The closing ceremony of the FIFA Confederations Cup 2009 was a theatrical experience of music, colour, light and dance. But the pictures of the fans that revolved on the sphere suspended above the pitch were not staged.
The photographs taken of the fans that filled the stadiums over the last two weeks reflected a nation that has come together in a tournament that has certainly given the nation many reasons to celebrate. Later on tonight when Nelson Mandela watches his great granddaughter, Zenani, bring the FIFA Confederations Cup trophy out onto the field at Ellis Park, no doubt he will be smiling too.

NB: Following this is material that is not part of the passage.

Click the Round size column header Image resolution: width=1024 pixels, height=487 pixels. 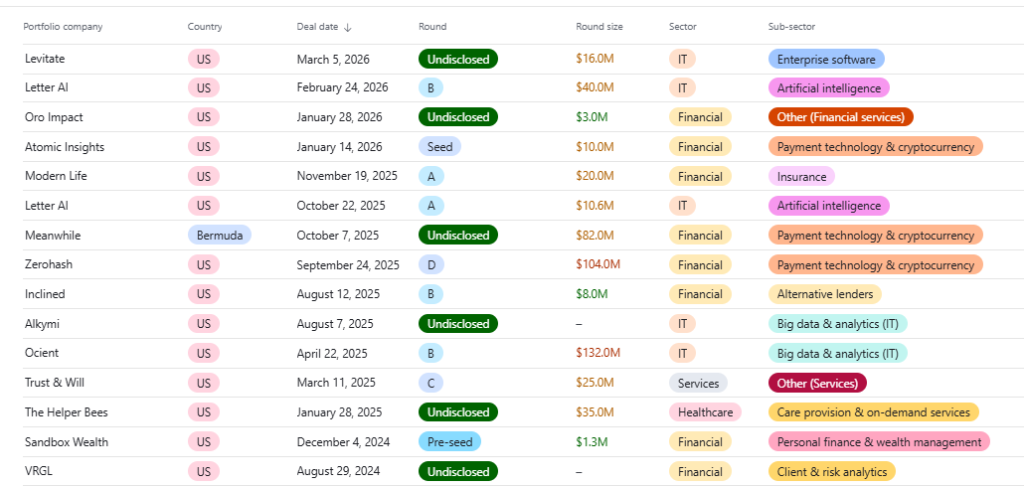click(x=600, y=27)
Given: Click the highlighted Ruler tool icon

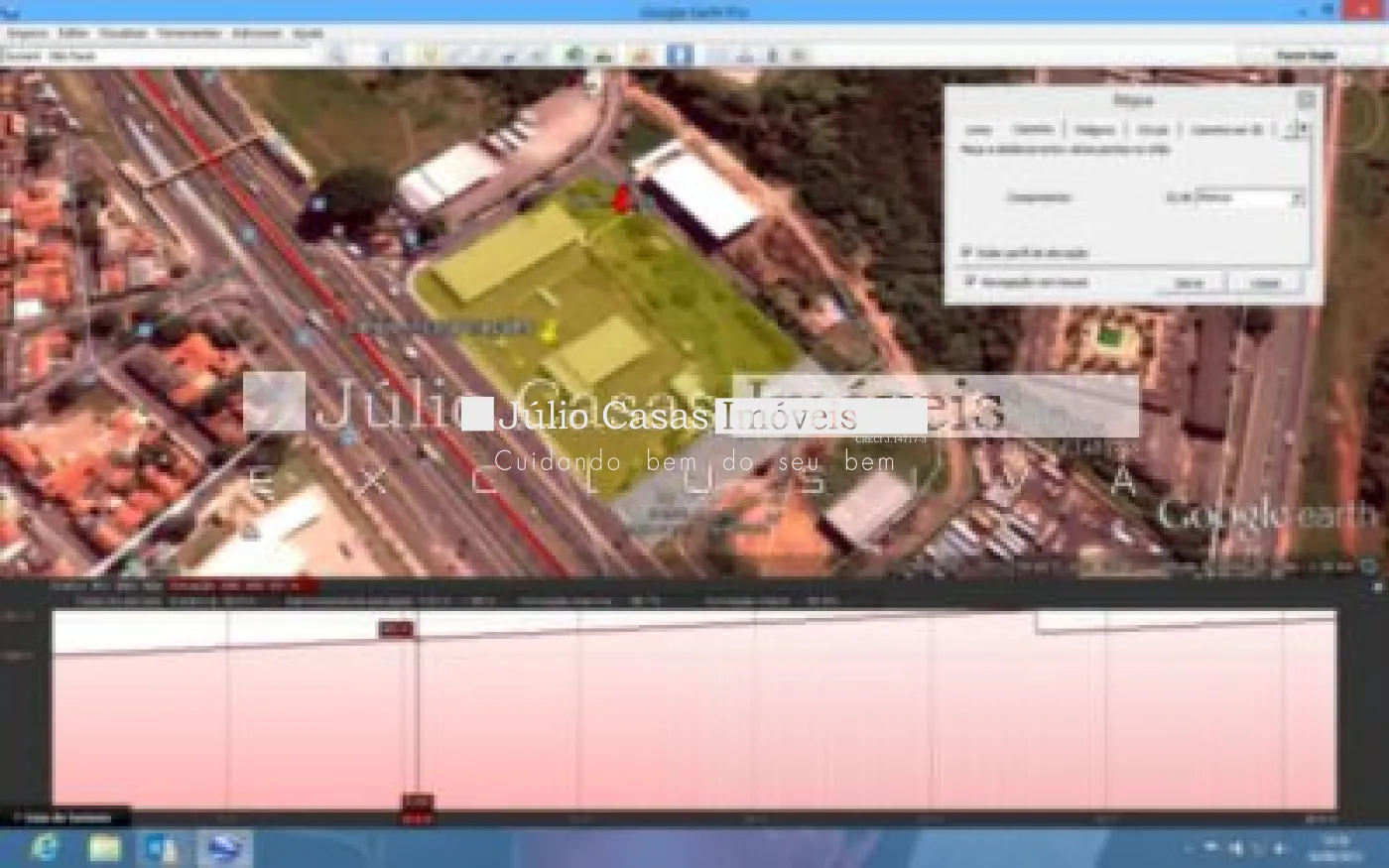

The country has shown the world, once again, that it should not doubt what it is capable of. It has also shown the world that the opportunity South Africa has been given to host this tournament and next year's FIFA World Cup™ is about far more than stadiums, pitches, roads and airports. It's about people and working together for a common goal, and it is about reasons to smile and cry and make some very loud noise. But ultimately it is about enjoying what has undoubtedly been fourteen days of thrilling football.
"I have loved this tournament," said the 12-year old Zenani, granddaughter of Nelson Mandela's youngest daughter Zindzi. "It has been so much fun and Bafana Bafana has been playing like ‘wow'!"
Next year Zenani is confident that the home side will win the 2010 FIFA World Cup but tonight she hopes that the trophy she takes on to the pitch will go to the USA. "Because the USA rocks, like South Africa! And Brazil beat us, so I won't be sad if the USA beats them."
As the stadium went dark, and the vuvuzelas went quiet, the melodic sounds of Africa filled the air. The voices of 150 choir members and the beats of 150 drummers bid the fans and the watching world goodbye. But for the nation and the continent this is really just the beginning. In less than a year's time it will welcomes 32 teams back for the big one, the 2010 FIFA World Cup and the celebrations, and the drama begin, once again.